--- begin Text provided ---

Can You Be Creative At Any Age?

You can be creative at any age, but it won’t be the same type of creativity. 

And that’s a good thing. 

Developmentally speaking at least – which brings us to Carl Jung and James Hollis.

Inspired by Jung, Hollis says humans have 3 phases of life.

Childhood is characterized by magical thinking – where wishes seem possible if not downright probable. Between the magic of our parents/adults, and a lack of awareness of limits or boundaries (“I can eat ALL the sugar!”), childhood is about nearly unbridled exploration.  

Heroic thinking emerges as we grow into disappointment, but forge ahead with hope. We leave home, maybe start a career, and seek to build a life. It’s the nudge from the nest, a test of the belief “if they can fly, so can I.” 

And then midlife hits. The crisis part. Earlier for some, later for others, and unfortunately never for many.

Realistic thinking occurs when the projections have collapsed, the hopes and expectations have died, and the limitations of our talents, intelligence, and courage itself have met a wall.

--- end Text provided ---

● **Task requirements**:
(a) Answer these questions using the passage on creativity and age above, one answer per line, marked the same way:
(i) Whose ideas inspired Hollis's three phases of life?
(ii) What kind of thinking characterizes childhood?
(iii) Under what conditions does realistic thinking occur?
(b) According to the passage on creativity and age above, why is childhood about nearly unbridled exploration? Answer in one to three sentences.
(c) Turn the paragraph beginning "Heroic thinking emerges" in the passage on creativity and age above into a short bulleted list, keeping its main facts.

--- begin Dataset extract ---

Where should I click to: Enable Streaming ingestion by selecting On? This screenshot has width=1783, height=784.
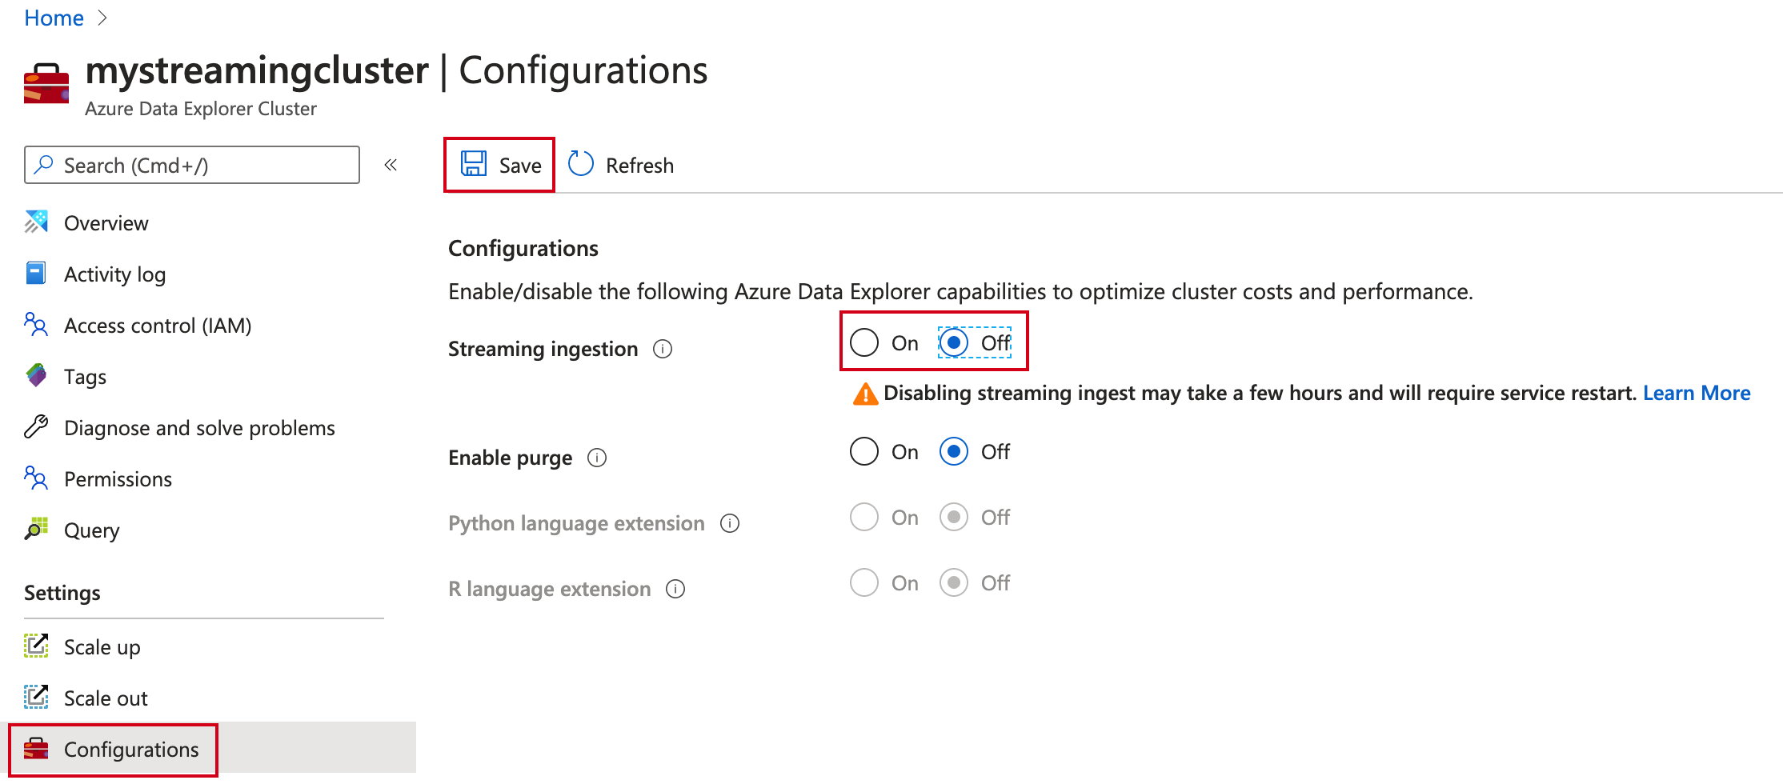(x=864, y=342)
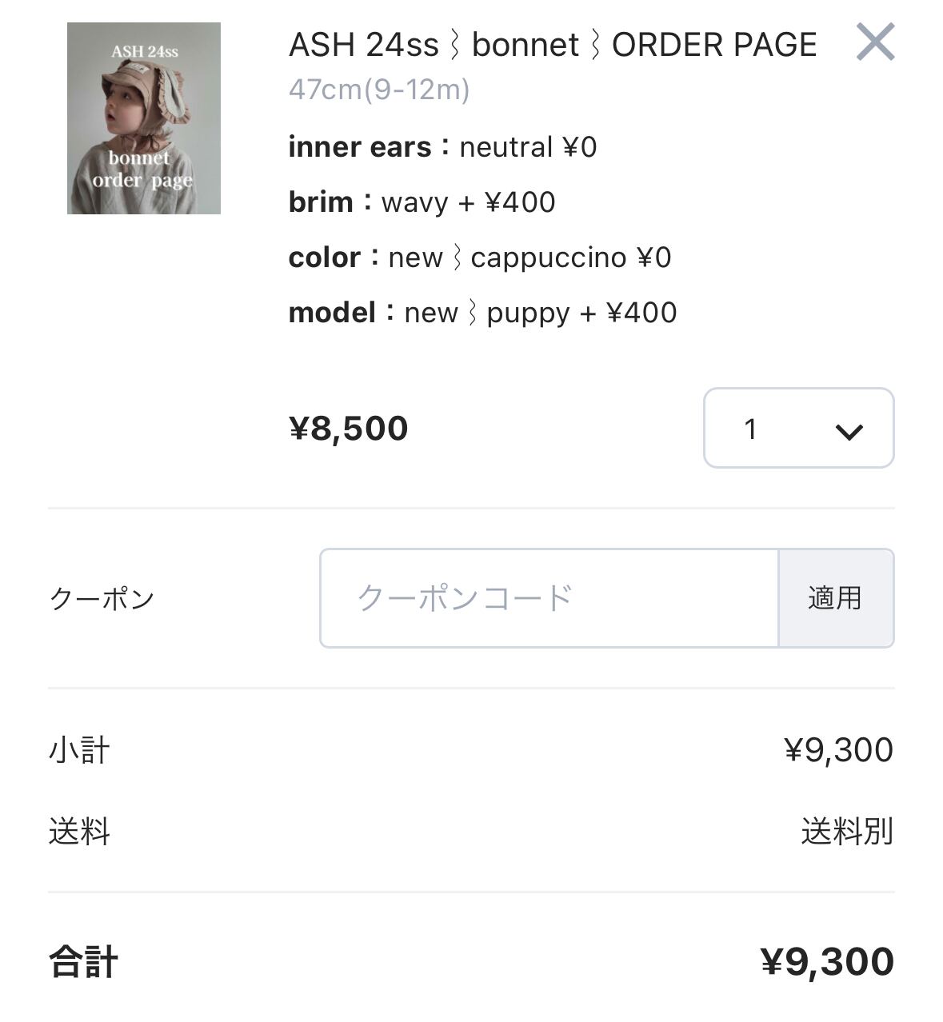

--- end Dataset extract ---

● **Responses in order**:
(a)
(i) Carl Jung's.
(ii) Magical thinking, where wishes seem possible if not downright probable.
(iii) When the projections have collapsed, the hopes and expectations have died, and the limitations of our talents, intelligence, and courage itself have met a wall.

(b) Childhood is about nearly unbridled exploration because of the magic of parents and other adults, combined with a lack of awareness of limits or boundaries.

(c)
- Heroic thinking emerges as we grow into disappointment but forge ahead with hope.
- We leave home, maybe start a career, and seek to build a life.
- It is the nudge from the nest, a test of the belief "if they can fly, so can I."